_Exercise prompt_:
Lines below that include "sidebar" are the answer; copy each one.

[Extracted records]
□ □ □ □ □

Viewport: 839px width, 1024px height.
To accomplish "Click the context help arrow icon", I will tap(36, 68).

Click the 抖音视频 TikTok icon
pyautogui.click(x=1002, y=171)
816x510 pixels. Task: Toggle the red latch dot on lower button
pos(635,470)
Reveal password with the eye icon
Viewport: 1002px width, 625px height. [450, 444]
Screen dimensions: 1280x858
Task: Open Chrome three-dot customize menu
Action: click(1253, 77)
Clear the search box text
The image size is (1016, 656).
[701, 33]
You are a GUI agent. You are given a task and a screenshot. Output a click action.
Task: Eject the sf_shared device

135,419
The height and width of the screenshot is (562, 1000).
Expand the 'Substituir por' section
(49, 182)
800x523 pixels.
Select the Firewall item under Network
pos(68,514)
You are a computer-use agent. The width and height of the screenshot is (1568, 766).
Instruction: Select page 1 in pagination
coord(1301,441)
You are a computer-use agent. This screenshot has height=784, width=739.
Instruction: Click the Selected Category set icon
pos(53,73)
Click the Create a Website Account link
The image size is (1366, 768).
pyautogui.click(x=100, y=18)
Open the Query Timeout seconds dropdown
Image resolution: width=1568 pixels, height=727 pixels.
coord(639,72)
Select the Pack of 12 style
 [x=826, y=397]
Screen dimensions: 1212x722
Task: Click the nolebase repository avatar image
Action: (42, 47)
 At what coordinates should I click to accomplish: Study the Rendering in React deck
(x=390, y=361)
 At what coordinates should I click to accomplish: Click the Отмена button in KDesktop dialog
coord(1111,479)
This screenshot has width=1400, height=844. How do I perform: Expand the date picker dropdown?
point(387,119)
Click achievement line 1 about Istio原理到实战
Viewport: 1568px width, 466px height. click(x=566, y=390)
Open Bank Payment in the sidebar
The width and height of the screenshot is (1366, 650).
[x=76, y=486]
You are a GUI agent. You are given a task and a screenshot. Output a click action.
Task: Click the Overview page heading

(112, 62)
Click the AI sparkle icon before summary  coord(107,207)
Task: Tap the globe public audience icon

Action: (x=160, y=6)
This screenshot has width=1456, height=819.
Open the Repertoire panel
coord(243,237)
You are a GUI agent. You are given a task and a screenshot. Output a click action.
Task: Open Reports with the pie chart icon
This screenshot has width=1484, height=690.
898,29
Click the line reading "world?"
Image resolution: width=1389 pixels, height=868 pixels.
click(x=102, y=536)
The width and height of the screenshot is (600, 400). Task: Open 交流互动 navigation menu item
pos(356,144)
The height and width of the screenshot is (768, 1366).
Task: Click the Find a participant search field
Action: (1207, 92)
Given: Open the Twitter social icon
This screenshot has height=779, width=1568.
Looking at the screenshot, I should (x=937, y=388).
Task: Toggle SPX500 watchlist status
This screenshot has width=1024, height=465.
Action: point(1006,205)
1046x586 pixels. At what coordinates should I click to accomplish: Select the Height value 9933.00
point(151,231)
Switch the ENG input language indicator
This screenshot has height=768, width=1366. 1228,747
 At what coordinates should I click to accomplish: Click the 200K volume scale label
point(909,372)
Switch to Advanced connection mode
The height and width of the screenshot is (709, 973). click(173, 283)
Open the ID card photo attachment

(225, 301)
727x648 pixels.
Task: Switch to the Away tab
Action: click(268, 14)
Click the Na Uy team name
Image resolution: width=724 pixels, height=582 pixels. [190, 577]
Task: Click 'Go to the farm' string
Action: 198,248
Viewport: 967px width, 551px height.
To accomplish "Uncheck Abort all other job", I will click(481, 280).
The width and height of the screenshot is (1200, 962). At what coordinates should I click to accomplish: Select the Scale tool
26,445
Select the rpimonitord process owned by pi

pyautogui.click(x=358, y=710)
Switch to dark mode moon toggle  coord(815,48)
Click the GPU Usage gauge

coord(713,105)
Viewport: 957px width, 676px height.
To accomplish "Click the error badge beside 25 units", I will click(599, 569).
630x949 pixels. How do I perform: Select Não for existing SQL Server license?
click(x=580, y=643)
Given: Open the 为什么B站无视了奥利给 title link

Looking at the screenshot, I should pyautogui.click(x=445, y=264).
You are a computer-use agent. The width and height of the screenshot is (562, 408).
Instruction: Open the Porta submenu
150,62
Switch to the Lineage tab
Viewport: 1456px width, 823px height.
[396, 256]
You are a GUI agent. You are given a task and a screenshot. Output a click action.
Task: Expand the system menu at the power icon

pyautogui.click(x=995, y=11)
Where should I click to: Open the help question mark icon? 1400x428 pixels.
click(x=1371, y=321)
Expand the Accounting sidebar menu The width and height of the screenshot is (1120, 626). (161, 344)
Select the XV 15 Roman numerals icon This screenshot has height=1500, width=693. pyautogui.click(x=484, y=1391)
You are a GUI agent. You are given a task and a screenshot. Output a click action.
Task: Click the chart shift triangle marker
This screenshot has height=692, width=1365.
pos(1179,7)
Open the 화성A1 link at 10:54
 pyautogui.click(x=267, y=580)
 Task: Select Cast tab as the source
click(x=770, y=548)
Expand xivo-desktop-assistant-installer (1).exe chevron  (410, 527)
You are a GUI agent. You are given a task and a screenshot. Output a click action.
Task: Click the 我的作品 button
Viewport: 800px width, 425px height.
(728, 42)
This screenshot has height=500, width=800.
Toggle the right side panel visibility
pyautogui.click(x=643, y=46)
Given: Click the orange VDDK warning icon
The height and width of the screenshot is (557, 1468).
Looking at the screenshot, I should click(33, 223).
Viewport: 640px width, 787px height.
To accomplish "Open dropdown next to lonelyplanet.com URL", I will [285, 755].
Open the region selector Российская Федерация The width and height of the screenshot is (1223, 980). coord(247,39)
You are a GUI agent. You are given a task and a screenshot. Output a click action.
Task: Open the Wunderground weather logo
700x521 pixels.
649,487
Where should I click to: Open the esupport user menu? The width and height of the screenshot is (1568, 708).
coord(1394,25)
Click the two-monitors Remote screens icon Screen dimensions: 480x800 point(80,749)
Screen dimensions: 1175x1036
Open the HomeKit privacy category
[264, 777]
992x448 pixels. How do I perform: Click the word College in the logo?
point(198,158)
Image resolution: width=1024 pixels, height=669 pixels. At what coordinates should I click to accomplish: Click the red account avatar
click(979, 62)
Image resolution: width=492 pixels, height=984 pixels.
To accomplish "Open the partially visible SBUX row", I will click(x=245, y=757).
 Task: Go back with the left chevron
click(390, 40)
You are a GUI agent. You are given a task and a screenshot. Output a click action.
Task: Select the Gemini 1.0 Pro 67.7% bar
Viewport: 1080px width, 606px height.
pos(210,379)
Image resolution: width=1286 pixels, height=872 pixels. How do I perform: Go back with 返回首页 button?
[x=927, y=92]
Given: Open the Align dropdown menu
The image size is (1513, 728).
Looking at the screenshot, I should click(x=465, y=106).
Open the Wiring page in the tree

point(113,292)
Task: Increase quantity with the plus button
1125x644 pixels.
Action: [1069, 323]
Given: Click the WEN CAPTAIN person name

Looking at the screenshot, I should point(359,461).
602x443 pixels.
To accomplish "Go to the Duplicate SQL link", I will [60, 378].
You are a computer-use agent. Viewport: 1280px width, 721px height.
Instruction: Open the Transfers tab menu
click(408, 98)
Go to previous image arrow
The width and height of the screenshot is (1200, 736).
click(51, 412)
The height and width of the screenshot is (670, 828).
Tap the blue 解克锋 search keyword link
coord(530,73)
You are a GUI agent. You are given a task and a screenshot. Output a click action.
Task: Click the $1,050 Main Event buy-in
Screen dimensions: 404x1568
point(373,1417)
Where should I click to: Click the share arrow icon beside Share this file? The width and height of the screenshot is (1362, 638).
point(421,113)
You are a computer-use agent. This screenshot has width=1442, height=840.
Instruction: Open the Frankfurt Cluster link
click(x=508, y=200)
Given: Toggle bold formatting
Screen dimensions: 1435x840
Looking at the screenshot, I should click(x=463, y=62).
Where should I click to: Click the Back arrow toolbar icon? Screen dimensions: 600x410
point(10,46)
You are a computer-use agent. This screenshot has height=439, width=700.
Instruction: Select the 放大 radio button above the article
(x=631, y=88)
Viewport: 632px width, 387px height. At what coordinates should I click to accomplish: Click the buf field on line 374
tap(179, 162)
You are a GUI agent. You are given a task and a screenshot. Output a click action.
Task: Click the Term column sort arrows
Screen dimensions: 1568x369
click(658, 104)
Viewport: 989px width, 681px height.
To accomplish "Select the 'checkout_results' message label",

□ □ □ □ □

_Expected answer_:
Open Bank Payment in the sidebar
Expand the Accounting sidebar menu The width and height of the screenshot is (1120, 626). (161, 344)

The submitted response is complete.